### Goal of the exercise
Reproduce every line of the data below, word for word and in the same order.

### Input material
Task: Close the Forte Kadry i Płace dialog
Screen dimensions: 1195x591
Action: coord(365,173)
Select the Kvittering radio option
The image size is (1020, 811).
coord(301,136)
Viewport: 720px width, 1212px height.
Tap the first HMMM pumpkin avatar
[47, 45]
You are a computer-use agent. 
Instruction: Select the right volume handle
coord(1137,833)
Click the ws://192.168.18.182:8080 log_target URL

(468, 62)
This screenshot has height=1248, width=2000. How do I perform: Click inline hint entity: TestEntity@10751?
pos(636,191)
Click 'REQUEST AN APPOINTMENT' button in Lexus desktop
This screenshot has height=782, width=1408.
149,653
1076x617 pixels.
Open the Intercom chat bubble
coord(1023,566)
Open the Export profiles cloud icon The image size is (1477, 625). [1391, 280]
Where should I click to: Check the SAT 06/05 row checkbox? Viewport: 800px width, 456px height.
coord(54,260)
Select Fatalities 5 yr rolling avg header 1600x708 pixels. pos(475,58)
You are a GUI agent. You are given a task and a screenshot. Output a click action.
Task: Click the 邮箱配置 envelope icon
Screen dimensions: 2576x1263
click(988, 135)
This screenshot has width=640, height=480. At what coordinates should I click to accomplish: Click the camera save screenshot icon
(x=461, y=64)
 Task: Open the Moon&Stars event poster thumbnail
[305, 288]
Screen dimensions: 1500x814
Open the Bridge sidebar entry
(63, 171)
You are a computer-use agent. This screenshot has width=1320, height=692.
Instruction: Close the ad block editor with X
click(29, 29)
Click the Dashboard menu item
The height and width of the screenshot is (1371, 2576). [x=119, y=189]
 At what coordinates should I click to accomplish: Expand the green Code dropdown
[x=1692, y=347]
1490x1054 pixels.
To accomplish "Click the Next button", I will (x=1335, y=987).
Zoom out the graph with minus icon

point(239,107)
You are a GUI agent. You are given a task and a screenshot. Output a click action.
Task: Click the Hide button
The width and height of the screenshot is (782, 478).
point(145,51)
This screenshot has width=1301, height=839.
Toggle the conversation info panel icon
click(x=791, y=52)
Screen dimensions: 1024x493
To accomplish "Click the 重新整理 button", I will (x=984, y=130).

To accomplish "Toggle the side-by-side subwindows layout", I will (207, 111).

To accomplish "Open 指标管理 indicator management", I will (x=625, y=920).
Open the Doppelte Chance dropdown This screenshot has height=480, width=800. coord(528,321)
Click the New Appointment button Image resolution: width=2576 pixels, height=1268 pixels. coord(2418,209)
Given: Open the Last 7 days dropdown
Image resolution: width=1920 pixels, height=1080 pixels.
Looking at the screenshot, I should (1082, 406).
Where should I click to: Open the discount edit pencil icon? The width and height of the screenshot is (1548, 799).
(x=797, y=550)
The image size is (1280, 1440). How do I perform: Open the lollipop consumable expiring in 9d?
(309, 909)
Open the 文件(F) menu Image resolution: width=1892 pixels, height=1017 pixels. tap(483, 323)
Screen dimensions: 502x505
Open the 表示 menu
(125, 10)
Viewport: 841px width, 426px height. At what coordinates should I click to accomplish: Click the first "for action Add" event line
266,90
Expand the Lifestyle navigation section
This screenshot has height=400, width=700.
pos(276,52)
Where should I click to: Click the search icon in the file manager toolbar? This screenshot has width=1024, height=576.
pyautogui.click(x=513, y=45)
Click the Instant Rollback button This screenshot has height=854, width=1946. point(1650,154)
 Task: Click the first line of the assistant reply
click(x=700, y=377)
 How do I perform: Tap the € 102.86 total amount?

### Result of the task
Task: Close the Forte Kadry i Płace dialog
Screen dimensions: 1195x591
Action: coord(365,173)
Select the Kvittering radio option
The image size is (1020, 811).
coord(301,136)
Viewport: 720px width, 1212px height.
Tap the first HMMM pumpkin avatar
[47, 45]
You are a computer-use agent. 
Instruction: Select the right volume handle
coord(1137,833)
Click the ws://192.168.18.182:8080 log_target URL

(468, 62)
This screenshot has height=1248, width=2000. How do I perform: Click inline hint entity: TestEntity@10751?
pos(636,191)
Click 'REQUEST AN APPOINTMENT' button in Lexus desktop
This screenshot has height=782, width=1408.
149,653
1076x617 pixels.
Open the Intercom chat bubble
coord(1023,566)
Open the Export profiles cloud icon The image size is (1477, 625). [1391, 280]
Where should I click to: Check the SAT 06/05 row checkbox? Viewport: 800px width, 456px height.
coord(54,260)
Select Fatalities 5 yr rolling avg header 1600x708 pixels. pos(475,58)
You are a GUI agent. You are given a task and a screenshot. Output a click action.
Task: Click the 邮箱配置 envelope icon
Screen dimensions: 2576x1263
click(988, 135)
This screenshot has width=640, height=480. At what coordinates should I click to accomplish: Click the camera save screenshot icon
(x=461, y=64)
 Task: Open the Moon&Stars event poster thumbnail
[305, 288]
Screen dimensions: 1500x814
Open the Bridge sidebar entry
(63, 171)
You are a computer-use agent. This screenshot has width=1320, height=692.
Instruction: Close the ad block editor with X
click(29, 29)
Click the Dashboard menu item
The height and width of the screenshot is (1371, 2576). [x=119, y=189]
 At what coordinates should I click to accomplish: Expand the green Code dropdown
[x=1692, y=347]
1490x1054 pixels.
To accomplish "Click the Next button", I will (x=1335, y=987).
Zoom out the graph with minus icon

point(239,107)
You are a GUI agent. You are given a task and a screenshot. Output a click action.
Task: Click the Hide button
The width and height of the screenshot is (782, 478).
point(145,51)
This screenshot has width=1301, height=839.
Toggle the conversation info panel icon
click(x=791, y=52)
Screen dimensions: 1024x493
To accomplish "Click the 重新整理 button", I will (x=984, y=130).

To accomplish "Toggle the side-by-side subwindows layout", I will (207, 111).

To accomplish "Open 指标管理 indicator management", I will (x=625, y=920).
Open the Doppelte Chance dropdown This screenshot has height=480, width=800. coord(528,321)
Click the New Appointment button Image resolution: width=2576 pixels, height=1268 pixels. coord(2418,209)
Given: Open the Last 7 days dropdown
Image resolution: width=1920 pixels, height=1080 pixels.
Looking at the screenshot, I should (1082, 406).
Where should I click to: Open the discount edit pencil icon? The width and height of the screenshot is (1548, 799).
(x=797, y=550)
The image size is (1280, 1440). How do I perform: Open the lollipop consumable expiring in 9d?
(309, 909)
Open the 文件(F) menu Image resolution: width=1892 pixels, height=1017 pixels. tap(483, 323)
Screen dimensions: 502x505
Open the 表示 menu
(125, 10)
Viewport: 841px width, 426px height. At what coordinates should I click to accomplish: Click the first "for action Add" event line
266,90
Expand the Lifestyle navigation section
This screenshot has height=400, width=700.
pos(276,52)
Where should I click to: Click the search icon in the file manager toolbar? This screenshot has width=1024, height=576.
pyautogui.click(x=513, y=45)
Click the Instant Rollback button This screenshot has height=854, width=1946. point(1650,154)
 Task: Click the first line of the assistant reply
click(x=700, y=377)
 How do I perform: Tap the € 102.86 total amount?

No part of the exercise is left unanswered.